Physical features. The website provides measurements for width and height (measured or calculated) for features like column, intercolumn, roll, letters, and vertical spacing.
Scribal features. So far, the website provides synoptic analysis of the punctuation, and of scribal usage for nu-movable and iota adscript. We will be adding to these data over time.

Early Codices
Over the past years, we have accumulated extensive data for all codices of known works (and some unknown works) for which a third-century or earlier date is claimed by scholars. Phase II of the website project will be the release of these data in 2026.

Origins & Future
The Bookrolls side of the project is primarily the work of William A. Johnson, with important additions by Nicholas Wagner.
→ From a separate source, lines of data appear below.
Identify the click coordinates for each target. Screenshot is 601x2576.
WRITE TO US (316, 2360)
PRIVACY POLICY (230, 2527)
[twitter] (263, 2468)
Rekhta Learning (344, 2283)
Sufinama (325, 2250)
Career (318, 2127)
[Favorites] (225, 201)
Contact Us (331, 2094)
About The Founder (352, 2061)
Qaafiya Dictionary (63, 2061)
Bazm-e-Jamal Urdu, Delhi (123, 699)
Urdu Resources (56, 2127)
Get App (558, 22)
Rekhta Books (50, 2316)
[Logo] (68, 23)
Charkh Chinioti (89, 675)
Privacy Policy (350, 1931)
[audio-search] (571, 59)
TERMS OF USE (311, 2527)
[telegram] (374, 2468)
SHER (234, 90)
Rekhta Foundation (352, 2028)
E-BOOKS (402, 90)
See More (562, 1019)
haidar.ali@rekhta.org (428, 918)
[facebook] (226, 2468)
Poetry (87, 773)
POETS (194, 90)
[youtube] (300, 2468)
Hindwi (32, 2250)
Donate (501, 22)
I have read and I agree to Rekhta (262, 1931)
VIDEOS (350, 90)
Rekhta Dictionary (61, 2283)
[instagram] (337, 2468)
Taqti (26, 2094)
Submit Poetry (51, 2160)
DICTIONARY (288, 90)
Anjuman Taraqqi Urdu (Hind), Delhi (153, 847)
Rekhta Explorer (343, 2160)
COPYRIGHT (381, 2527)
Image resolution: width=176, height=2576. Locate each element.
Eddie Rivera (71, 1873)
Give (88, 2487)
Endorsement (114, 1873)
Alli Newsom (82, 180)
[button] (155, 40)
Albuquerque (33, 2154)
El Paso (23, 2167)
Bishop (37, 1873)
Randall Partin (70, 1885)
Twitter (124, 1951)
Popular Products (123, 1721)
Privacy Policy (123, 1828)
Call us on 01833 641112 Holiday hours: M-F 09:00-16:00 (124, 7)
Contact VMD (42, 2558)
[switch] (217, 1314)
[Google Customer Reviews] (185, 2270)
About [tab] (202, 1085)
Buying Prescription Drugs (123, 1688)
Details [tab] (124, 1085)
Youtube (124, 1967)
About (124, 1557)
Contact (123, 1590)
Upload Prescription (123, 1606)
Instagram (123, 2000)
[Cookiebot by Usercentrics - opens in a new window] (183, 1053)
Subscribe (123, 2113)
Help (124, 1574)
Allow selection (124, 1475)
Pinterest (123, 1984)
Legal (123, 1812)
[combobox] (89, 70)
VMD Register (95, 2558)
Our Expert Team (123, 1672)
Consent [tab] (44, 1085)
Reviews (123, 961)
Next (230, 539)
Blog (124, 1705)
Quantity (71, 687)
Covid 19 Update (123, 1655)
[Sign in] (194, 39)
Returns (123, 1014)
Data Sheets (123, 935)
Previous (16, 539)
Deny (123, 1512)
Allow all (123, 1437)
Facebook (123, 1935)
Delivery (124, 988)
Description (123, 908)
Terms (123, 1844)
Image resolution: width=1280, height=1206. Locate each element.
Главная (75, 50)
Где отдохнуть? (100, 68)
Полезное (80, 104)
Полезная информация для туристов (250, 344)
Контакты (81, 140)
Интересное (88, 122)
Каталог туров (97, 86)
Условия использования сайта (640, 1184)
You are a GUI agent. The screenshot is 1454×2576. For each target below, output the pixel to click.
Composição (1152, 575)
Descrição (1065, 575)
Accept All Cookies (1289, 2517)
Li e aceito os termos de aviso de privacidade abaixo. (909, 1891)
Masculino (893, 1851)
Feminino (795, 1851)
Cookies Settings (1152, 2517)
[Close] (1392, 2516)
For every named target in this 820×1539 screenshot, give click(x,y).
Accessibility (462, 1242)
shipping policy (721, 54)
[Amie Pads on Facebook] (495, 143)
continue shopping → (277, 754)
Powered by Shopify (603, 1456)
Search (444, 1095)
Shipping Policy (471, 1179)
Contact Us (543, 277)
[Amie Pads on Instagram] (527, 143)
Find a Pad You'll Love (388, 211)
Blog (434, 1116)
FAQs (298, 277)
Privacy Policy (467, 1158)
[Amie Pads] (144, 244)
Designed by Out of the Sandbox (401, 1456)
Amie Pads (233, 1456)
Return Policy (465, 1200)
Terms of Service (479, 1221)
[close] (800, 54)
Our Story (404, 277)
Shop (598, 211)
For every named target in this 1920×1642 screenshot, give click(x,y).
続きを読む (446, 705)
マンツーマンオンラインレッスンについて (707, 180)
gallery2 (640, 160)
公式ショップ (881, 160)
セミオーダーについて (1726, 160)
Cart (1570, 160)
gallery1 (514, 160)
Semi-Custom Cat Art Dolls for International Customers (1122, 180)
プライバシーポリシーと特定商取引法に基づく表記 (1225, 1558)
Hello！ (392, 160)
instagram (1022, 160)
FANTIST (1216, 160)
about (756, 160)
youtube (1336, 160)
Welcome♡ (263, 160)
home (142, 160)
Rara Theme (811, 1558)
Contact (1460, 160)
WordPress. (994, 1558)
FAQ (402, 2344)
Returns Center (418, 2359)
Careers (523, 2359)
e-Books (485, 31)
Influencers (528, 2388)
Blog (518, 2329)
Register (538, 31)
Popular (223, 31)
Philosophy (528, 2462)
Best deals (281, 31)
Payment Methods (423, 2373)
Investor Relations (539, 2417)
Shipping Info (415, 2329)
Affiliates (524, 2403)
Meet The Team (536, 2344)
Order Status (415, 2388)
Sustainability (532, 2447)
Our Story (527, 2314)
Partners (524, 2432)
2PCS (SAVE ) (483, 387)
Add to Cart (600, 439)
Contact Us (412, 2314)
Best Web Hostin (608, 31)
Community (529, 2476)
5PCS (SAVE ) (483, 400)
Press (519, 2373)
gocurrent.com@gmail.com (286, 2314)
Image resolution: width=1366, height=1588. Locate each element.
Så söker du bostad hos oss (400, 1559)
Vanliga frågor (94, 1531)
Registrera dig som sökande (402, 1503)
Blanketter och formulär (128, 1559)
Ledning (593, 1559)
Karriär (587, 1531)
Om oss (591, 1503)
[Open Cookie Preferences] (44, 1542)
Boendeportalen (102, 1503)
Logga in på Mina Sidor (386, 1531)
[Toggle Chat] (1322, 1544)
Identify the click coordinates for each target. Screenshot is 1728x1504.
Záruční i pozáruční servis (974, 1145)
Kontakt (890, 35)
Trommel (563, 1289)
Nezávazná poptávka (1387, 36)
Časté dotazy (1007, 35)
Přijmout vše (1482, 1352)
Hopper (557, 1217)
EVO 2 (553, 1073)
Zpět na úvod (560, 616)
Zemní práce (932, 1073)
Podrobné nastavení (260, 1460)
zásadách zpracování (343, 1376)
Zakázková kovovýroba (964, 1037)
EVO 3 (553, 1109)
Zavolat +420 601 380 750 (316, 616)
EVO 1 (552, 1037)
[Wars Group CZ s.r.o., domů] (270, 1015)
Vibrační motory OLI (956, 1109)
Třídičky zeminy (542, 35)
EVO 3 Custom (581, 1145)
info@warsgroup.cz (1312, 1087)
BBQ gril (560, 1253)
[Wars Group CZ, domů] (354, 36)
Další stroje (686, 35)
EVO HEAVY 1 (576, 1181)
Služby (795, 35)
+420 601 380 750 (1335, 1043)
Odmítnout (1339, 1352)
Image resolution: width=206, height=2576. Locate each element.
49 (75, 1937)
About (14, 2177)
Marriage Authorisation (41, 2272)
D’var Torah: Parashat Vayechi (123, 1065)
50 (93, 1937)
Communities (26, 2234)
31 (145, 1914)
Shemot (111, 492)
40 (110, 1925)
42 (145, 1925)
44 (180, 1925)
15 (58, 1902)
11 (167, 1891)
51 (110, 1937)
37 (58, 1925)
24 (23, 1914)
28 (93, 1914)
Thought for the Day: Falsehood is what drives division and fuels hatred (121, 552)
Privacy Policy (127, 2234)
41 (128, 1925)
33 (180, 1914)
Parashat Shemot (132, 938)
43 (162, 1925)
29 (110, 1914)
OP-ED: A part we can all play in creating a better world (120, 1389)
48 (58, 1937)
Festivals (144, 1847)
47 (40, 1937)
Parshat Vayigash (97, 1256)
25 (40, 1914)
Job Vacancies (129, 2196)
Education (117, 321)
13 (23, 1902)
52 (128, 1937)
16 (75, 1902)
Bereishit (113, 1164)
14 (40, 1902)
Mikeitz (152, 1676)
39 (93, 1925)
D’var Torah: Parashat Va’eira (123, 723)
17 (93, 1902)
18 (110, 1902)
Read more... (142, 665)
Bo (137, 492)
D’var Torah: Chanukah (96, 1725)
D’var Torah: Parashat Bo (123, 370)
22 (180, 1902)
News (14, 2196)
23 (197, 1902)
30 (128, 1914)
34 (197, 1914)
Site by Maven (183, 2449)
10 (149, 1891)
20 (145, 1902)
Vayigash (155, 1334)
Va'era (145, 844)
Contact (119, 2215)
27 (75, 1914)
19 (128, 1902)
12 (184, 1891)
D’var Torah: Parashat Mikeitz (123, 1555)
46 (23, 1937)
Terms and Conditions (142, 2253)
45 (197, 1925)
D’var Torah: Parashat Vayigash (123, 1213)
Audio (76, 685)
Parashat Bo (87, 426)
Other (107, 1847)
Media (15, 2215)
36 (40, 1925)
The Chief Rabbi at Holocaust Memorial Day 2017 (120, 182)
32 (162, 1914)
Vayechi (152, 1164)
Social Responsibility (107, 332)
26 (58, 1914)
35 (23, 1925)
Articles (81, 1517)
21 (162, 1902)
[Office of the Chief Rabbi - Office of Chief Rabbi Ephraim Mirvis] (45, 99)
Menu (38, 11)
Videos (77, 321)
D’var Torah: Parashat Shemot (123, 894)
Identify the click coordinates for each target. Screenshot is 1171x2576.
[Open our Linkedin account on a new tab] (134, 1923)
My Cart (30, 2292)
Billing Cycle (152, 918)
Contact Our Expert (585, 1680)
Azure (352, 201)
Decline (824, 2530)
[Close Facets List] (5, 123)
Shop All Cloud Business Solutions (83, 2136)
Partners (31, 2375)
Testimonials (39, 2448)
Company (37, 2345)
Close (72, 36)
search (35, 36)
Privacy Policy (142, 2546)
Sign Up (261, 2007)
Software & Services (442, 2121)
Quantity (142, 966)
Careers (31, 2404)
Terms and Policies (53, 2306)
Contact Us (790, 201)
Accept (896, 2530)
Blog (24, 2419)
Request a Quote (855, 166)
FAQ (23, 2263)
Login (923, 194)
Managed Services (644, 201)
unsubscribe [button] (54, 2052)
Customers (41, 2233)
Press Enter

The core dataset for the physical features are those that inform Johnson’s 2004 monograph, Bookrolls and Scribes in Oxyrhynchus (Toronto University Press); the core dataset for the scribal features are those that inform Johnson’s 2025 volume, W. A. Johnson, Punctuation, Iota Adscript, and Nu-movable in Ancient Literary Bookrolls (Leuven, TOP 10). To those data have been added additional literary papyri, so far mostly by Wagner. The full dataset resides in a Filemaker database. What the website presents is curated, synoptic data drawn from the full dataset. The methodologies for accumulating these data are described and discussed in Johnson’s 2004 and 2025 publications.
The Codices side of the project was started by Johnson in 2010 with initial accumulation of bibliography and high-resolution images for many of the targeted 350 codices with the assistance of Gabrielle Stewart and Mason Barto. Those early efforts formed the foundation for launch of the Early Codices Project in 2021, a concerted collaboration by Wagner (who has done the majority of the data entry) and Johnson (who wrote the software that facilitates the data entry and reconstructions of the codices), consisting now of a full dataset for 200 codices. Those data also reside in a Filemaker database. Both Wagner and Johnson carefully review and verify the data for each codex before tagging the records completed. That verification task is our present focus, after which we will turn to the curation of the synoptic data. We expect to add the first tranche of codices data to the Ancient Books Website in 2026.
We plan for the website to be an ever-expanding, continuing resource.